Assistant polling director Claudia Deane, staff writer David S. Broder and researcher Ben White contributed to this report.
Key Voter Groups: Top Concerns
Campaign strategists are paying close attention to the concerns of young married couples and older voters; both are considered key swing groups in election 2000. Two recent Washington Post polls asked Americans nationwide what was worrying them most these days. The results are listed below, ranked by the percentage (in gray bars) of those who worried "a great deal" about each concern.
MARRIED WITH SCHOOL-AGE CHILDREN
1. Concerns about HMOs 72%
2. School violence 64%
3. College costs 63%
4. Not enough family time 57%
5. Illegal drug use 57%
AGE 65 0R OLDER
1. Sex and violence on TV 73%
2. Concerns about HMOs 65%
3. Elderly not getting medicines 65%
4. Illegal drug use 63%
5. Fear of losing medical benefits 62%
Items listed above are abbreviated versions of longer survey questions.

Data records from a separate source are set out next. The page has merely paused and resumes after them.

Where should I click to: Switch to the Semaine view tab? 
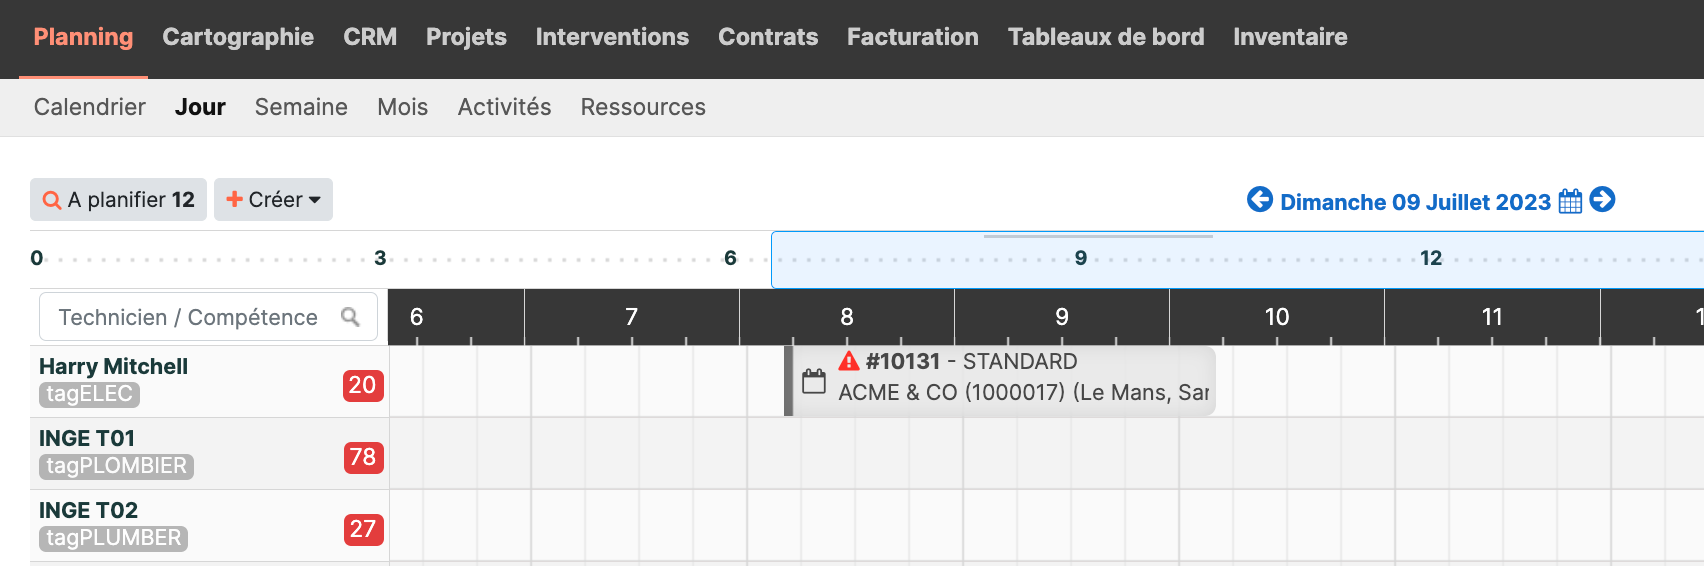(301, 107)
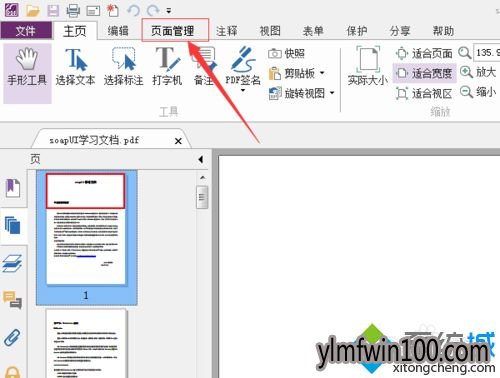Open the 文件 menu
The image size is (500, 378).
[26, 31]
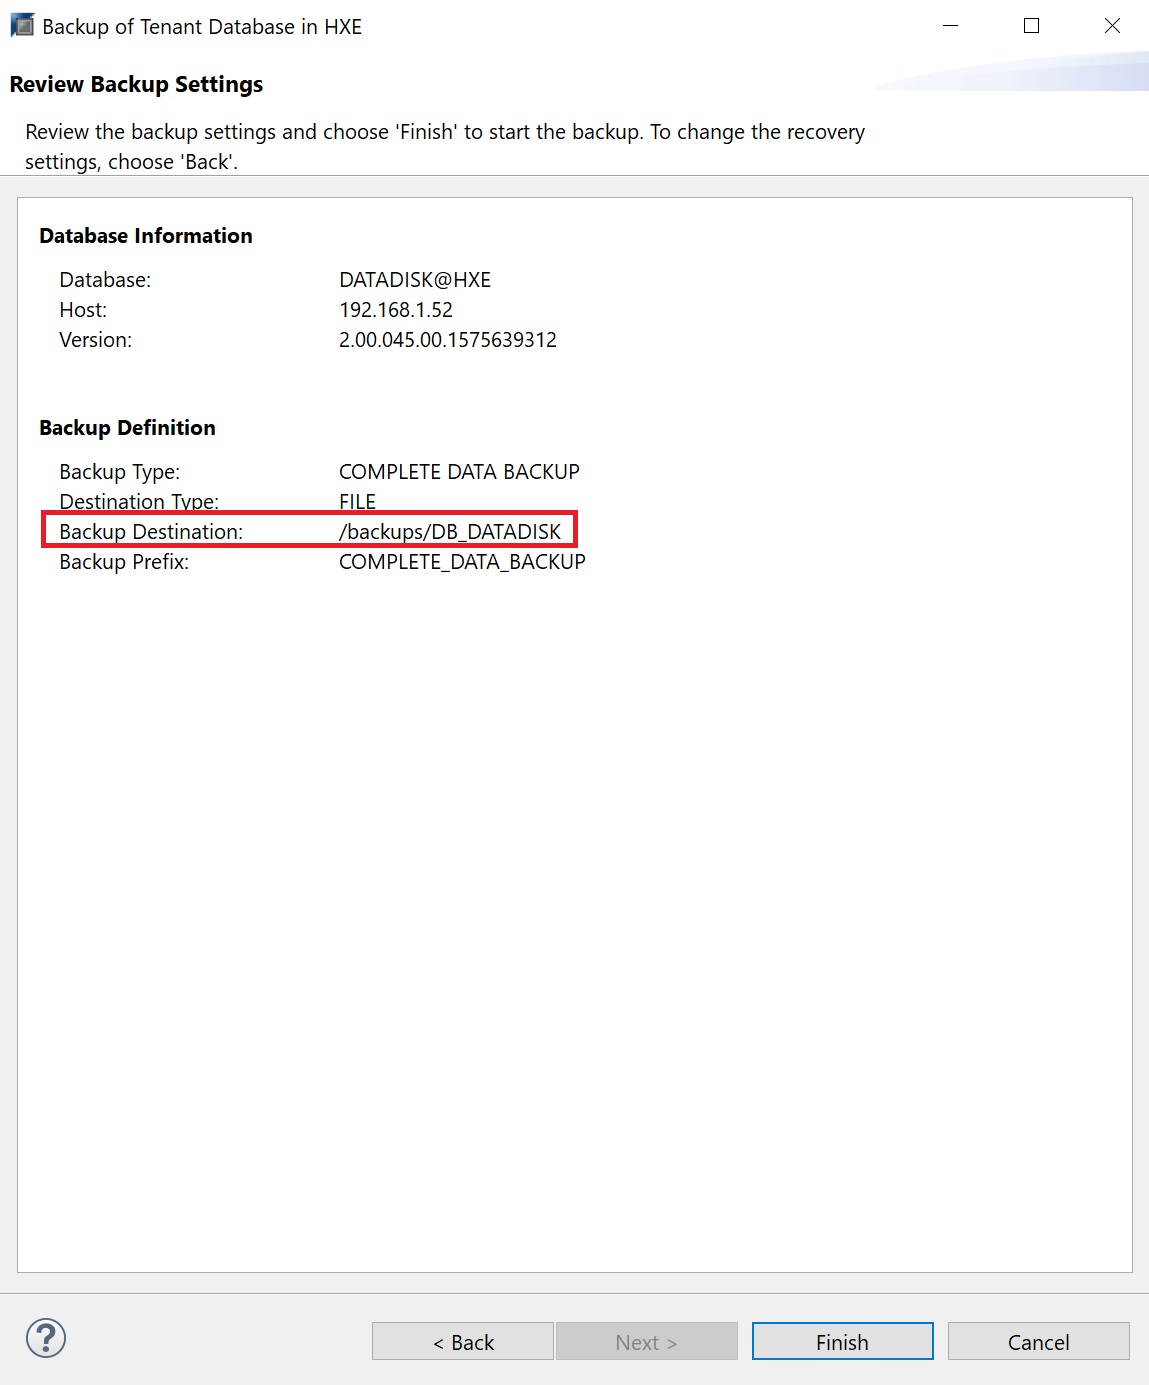Click the host IP 192.168.1.52
The height and width of the screenshot is (1385, 1149).
[x=396, y=310]
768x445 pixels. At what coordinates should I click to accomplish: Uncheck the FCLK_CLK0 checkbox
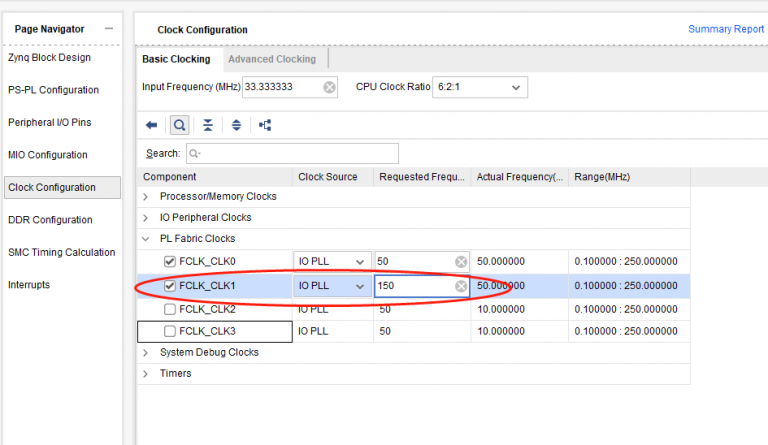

Figures are based on two separate Washington Post surveys conducted Oct. 13 -- 17 and Oct. 27 -- 31. Slightly more than 1,000 randomly selected adults nationwide were interviewed by telephone for each survey. Across the two polls, respondents were asked how much they worried about a total of 51 national concerns. These concerns were culled from voter interviews as well as this year's ongoing political debate. The margin of sampling error for the married-with-children group is plus or minus 6 percentage points; for the 65-and-over group, it is plus or minus 8 percentage points. Sampling error is only one of many potential sources of error in this or any other public opinion poll. Interviewing was conducted by ICR of Media, Pa.